Donaldson was having none of it. After the trauma of his near miss, he was happy to be a free man. He had not slept properly in weeks and he was “shattered” physically and emotionally. He just wanted to go home.
But Le Gallou was keen for another shot at his 360-degree jump, and, two days after they had conquered the Burj, he went back. Donaldson agreed to have the motor running on the car for his friend’s escape. But the jump never happened. Le Gallou followed exactly the same pattern as before, but this time he was asked more questions. Eventually, every security guard in the building had been alerted to his presence, and, on the 25th floor, he was apprehended.
Donaldson waited and waited. His worst fears were confirmed when a text message flashed onto his phone, which said: “They’ve caught me. They’re coming for you. Leave the country.”
The Englishman jumped in the car and raced to the hotel, half-expecting the police to have beaten him to it. What he didn’t know was that Le Gallou had managed to change Donaldson’s name in his mobile phone, and had convinced his inquisitors that he had jumped on Tuesday night “with an American I have never met”.
Donaldson sped to the airport and bought himself the first ticket he could find out of Dubai. Le Gallou, meanwhile, was entering what would become a bureaucratic nightmare, during which he was detained in Dubai for three months, narrowly escaping a year-long jail sentence.
For a while, it looked as if Le Gallou might be permitted to leave Dubai within a week, but his prospects deteriorated when, two weeks after his arrest, another Brit, named Darren, infiltrated the Burj and made a similar jump. The officials who had previously been sympathetic to Le Gallou’s story [they had never seen base jumping, let alone punished it] were irritated when this third jumper gave his story to local journalists, claiming to be the first person to have jumped from the Burj.
The resulting publicity put added pressure on the authorities to make an example of the base jumpers. But the judge could not decide what to do with these stupid parachuting Europeans, and released them after extracting a small fine. Le Gallou was greeted like a returning hero at the Paris Metro, where his colleagues presented him with a ¤900 whip-round to cover his legal costs. Darren, meanwhile, returned to approbation from the British base community for claiming a record he did not break.
Le Gallou is now trying to persuade Emaar, who owns the Burj, to allow him to return this year to complete his 360-degree wingsuit jump. For Donaldson, Dubai changed everything. By the time he returned to Britain, word had already spread around the base chatrooms. He became, briefly and reluctantly, a star. He was even congratulated by a group of German teenagers in a pizza restaurant in Yorkshire.

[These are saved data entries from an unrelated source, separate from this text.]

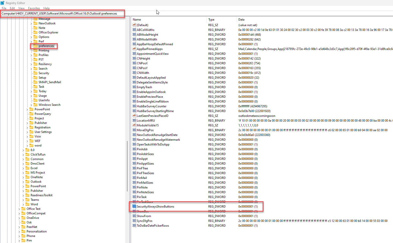393x243 pixels.
Task: Click the Registry Editor icon in the title bar
Action: pyautogui.click(x=2, y=3)
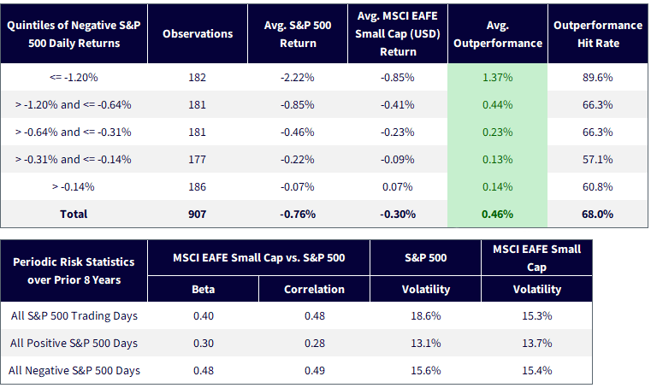The height and width of the screenshot is (388, 651).
Task: Select the 15.4% MSCI EAFE volatility cell
Action: coord(537,371)
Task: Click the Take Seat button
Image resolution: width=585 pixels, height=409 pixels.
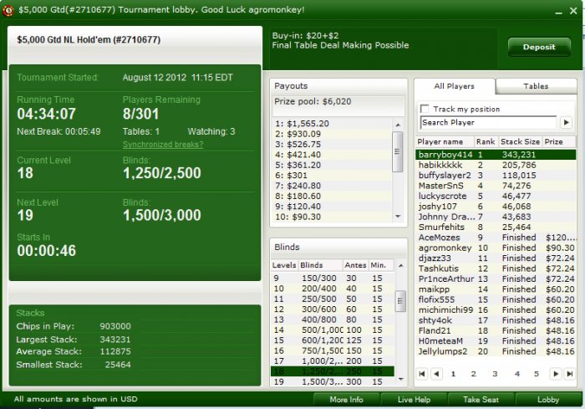Action: coord(481,399)
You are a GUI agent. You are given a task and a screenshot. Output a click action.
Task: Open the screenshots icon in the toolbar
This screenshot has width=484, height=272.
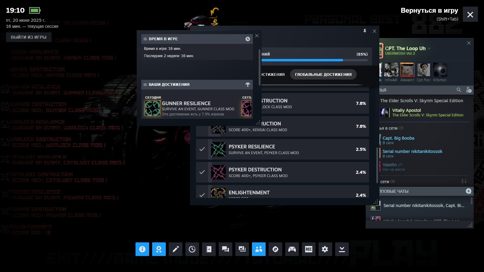click(x=242, y=249)
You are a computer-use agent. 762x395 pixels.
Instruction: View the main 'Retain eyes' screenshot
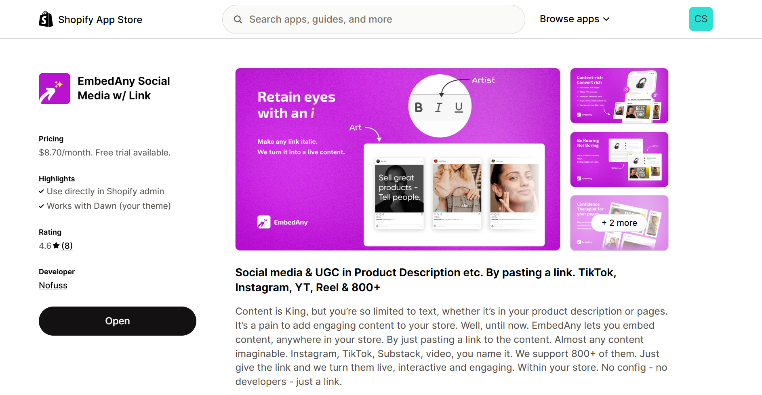pos(398,159)
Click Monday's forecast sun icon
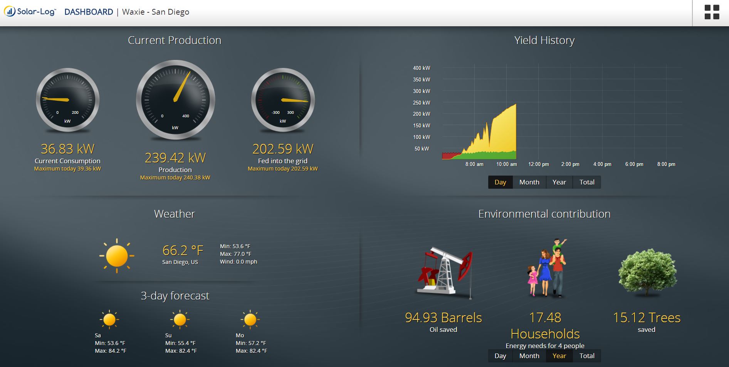 click(250, 320)
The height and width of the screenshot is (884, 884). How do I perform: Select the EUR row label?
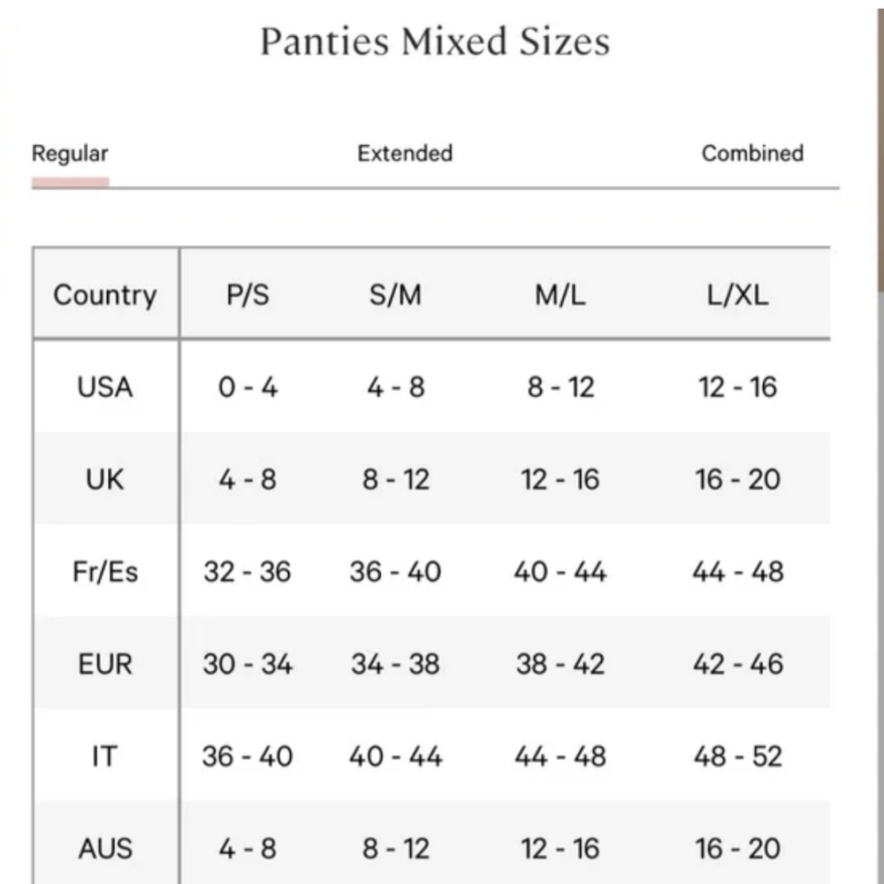point(104,664)
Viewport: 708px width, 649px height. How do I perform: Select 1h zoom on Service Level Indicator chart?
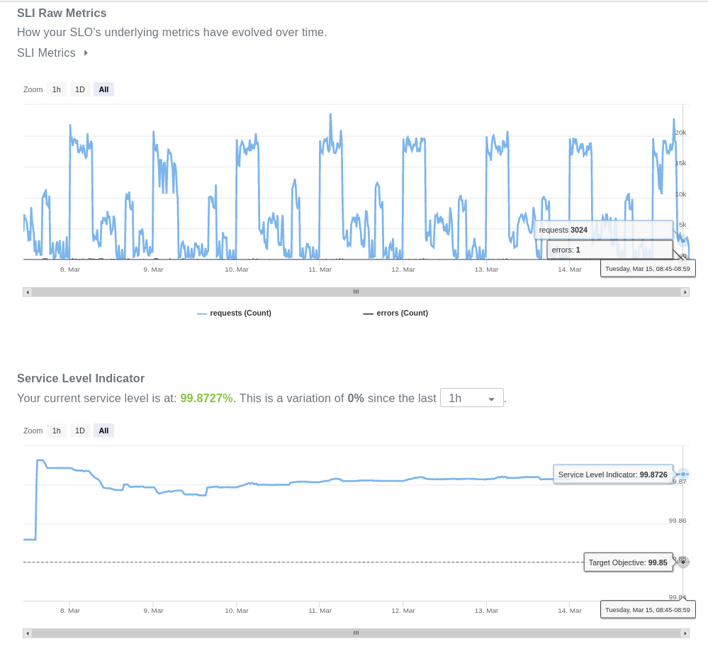[x=57, y=431]
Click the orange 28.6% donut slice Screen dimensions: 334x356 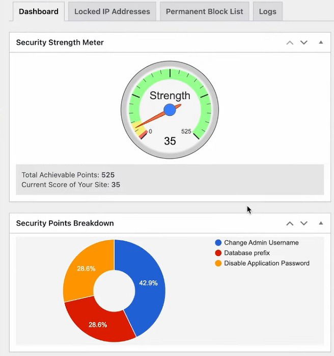(86, 269)
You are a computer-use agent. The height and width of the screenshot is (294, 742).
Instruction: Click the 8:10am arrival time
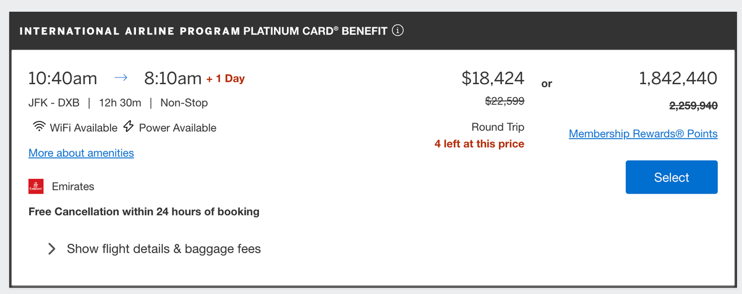click(x=173, y=79)
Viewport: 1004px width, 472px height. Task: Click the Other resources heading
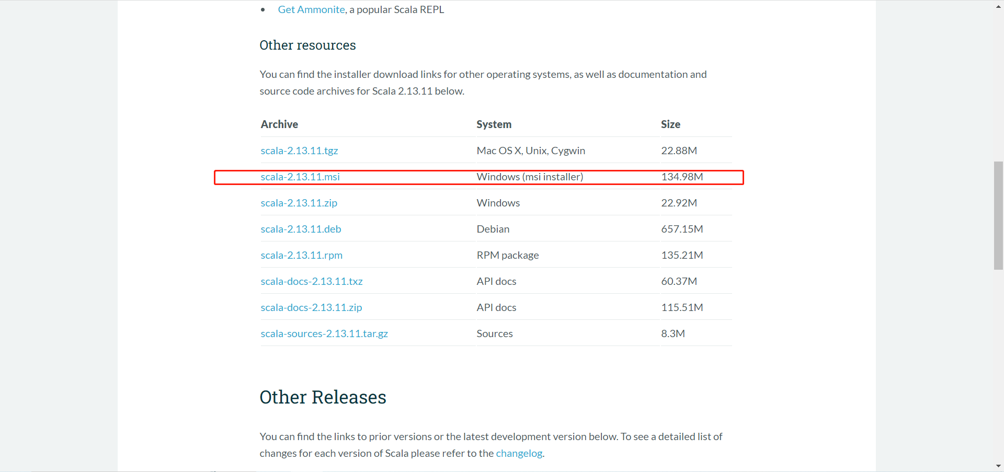click(307, 45)
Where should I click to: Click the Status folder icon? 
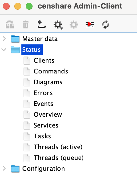coord(15,50)
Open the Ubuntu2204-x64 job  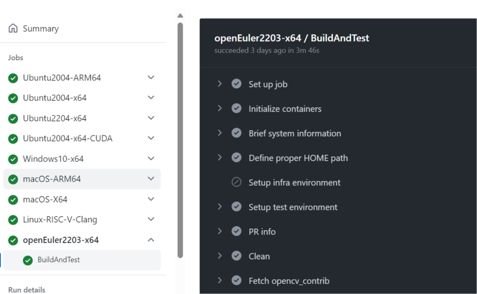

His wife is less starstruck. She has never told him to stop jumping and knows it would be useless anyway. But, having lived through the stress of his near-capture, she has had enough. The experience has also led Donaldson to question his future in the sport. When he stood at the top of the tower in Dubai, he knew he faced the same physical dangers as his French friend. But he also realised, with the kind of clarity that comes after staring down the barrel, what his life is already worth. His reticence to continue is not uncommon among base jumpers.
Nothing, however, will clip Le Gallou’s wings. He has engineered his whole life to pursue his “kid’s dream of flying”. And, when he pinches his fingers together and says “I am this close”, I believe him.